Task input =
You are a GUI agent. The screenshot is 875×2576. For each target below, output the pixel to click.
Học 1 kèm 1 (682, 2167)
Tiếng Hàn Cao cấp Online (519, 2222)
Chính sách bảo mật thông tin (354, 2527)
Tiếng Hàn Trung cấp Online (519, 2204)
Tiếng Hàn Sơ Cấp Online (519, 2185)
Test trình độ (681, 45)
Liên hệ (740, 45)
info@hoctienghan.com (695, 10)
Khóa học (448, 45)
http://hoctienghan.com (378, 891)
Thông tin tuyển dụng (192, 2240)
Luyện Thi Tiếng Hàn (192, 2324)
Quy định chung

Your objective = Could you give everything from the line with "info@hoctienghan.com (695, 10)" down to the end of the records again, switching "Luyện Thi" to "Ôn Thi" and leaving all else unchanged?

Solved problem =
info@hoctienghan.com (695, 10)
Khóa học (448, 45)
http://hoctienghan.com (378, 891)
Thông tin tuyển dụng (192, 2240)
Ôn Thi Tiếng Hàn (192, 2324)
Quy định chung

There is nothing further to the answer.